(Work instructions) Starting at the top of the listing, extract every line up to and including the one with "Viewport: 746px width, 1568px height.". Pictures stay out of the copy.

□ □ □ □ □ □ □

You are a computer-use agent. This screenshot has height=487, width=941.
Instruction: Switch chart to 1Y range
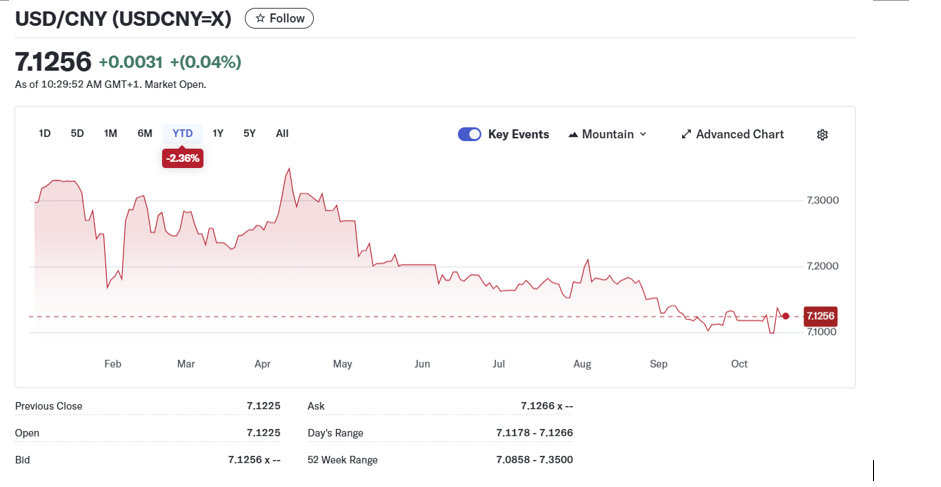pyautogui.click(x=218, y=134)
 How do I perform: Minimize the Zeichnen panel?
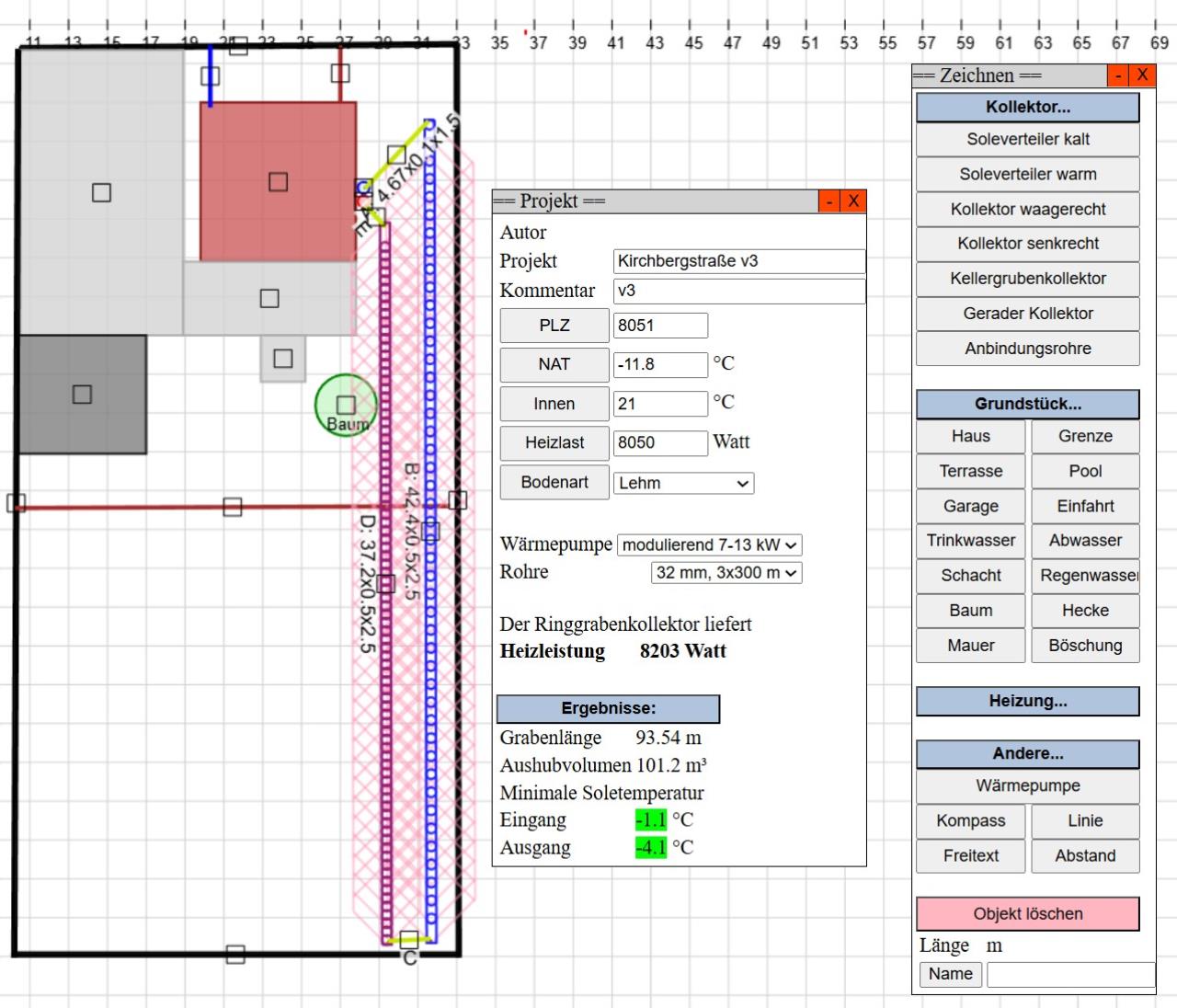click(1118, 75)
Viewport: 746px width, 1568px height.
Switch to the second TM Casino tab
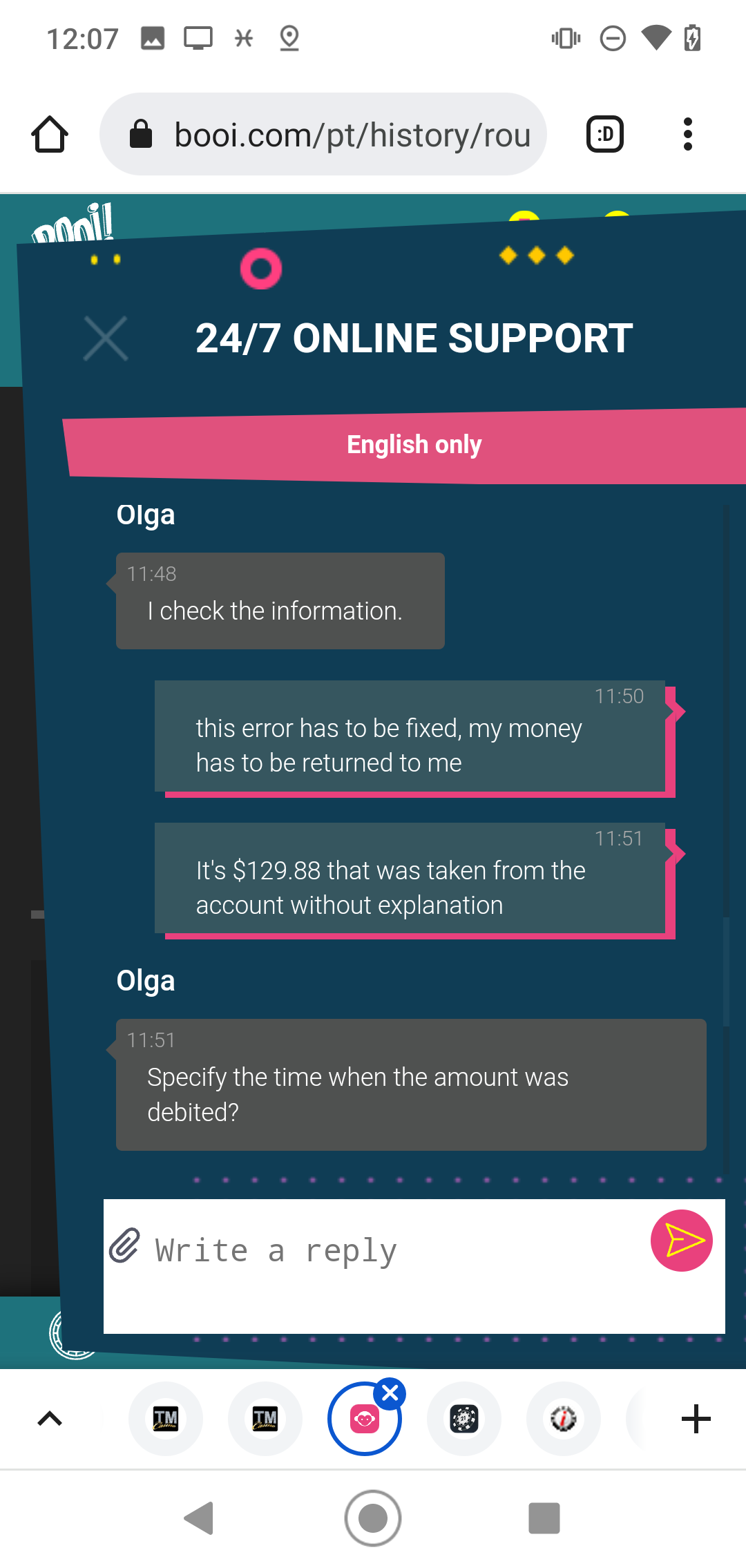click(x=265, y=1419)
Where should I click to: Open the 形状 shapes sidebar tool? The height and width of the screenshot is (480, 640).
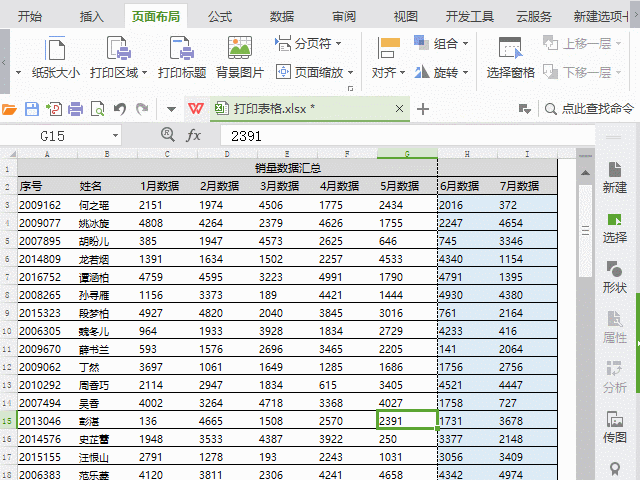pos(615,277)
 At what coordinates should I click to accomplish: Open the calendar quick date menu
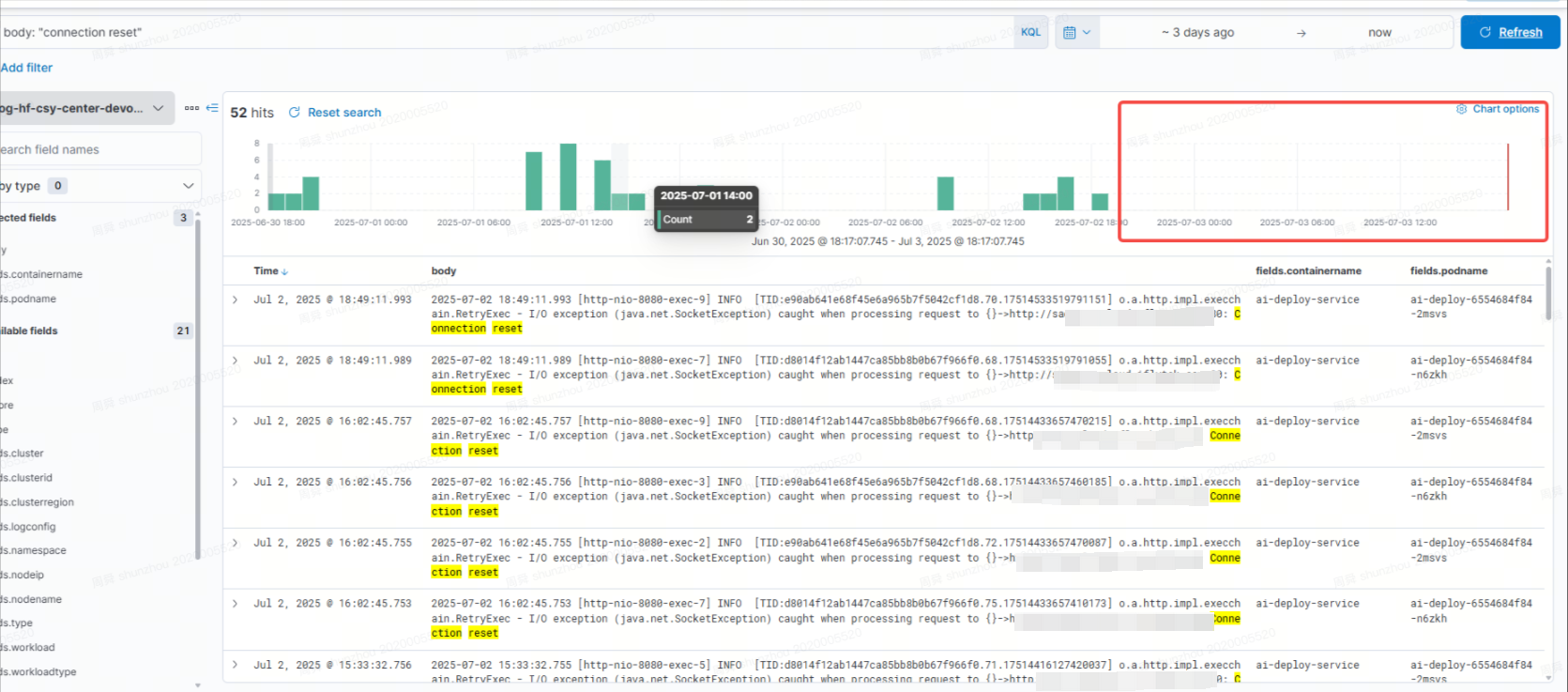pos(1076,33)
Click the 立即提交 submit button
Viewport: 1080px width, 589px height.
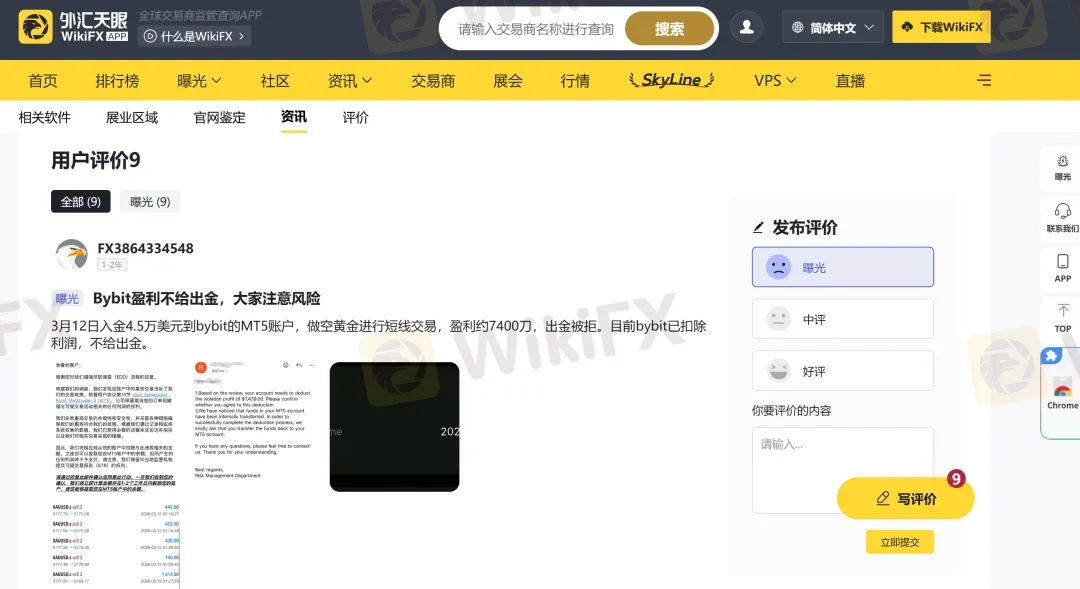coord(899,540)
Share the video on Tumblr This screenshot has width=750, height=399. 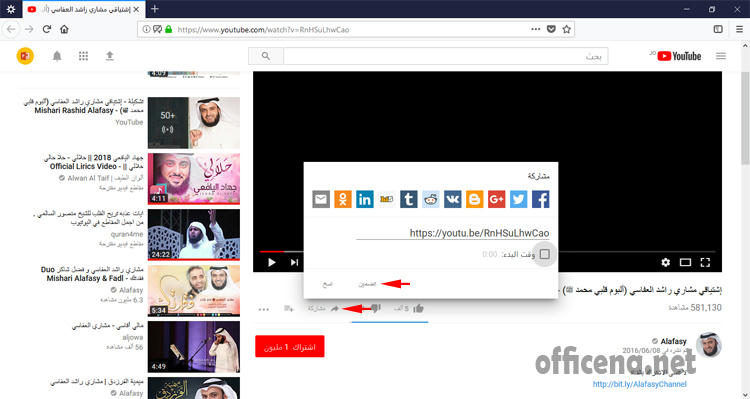pyautogui.click(x=408, y=199)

□ □ □ □ □ □ □

(Task response)
You are a computer-use agent. This screenshot has height=487, width=941.
Instruction: Switch chart to 1Y range
pyautogui.click(x=218, y=134)
 How do I perform: Minimize the Zeichnen panel?
click(1118, 75)
Viewport: 746px width, 1568px height.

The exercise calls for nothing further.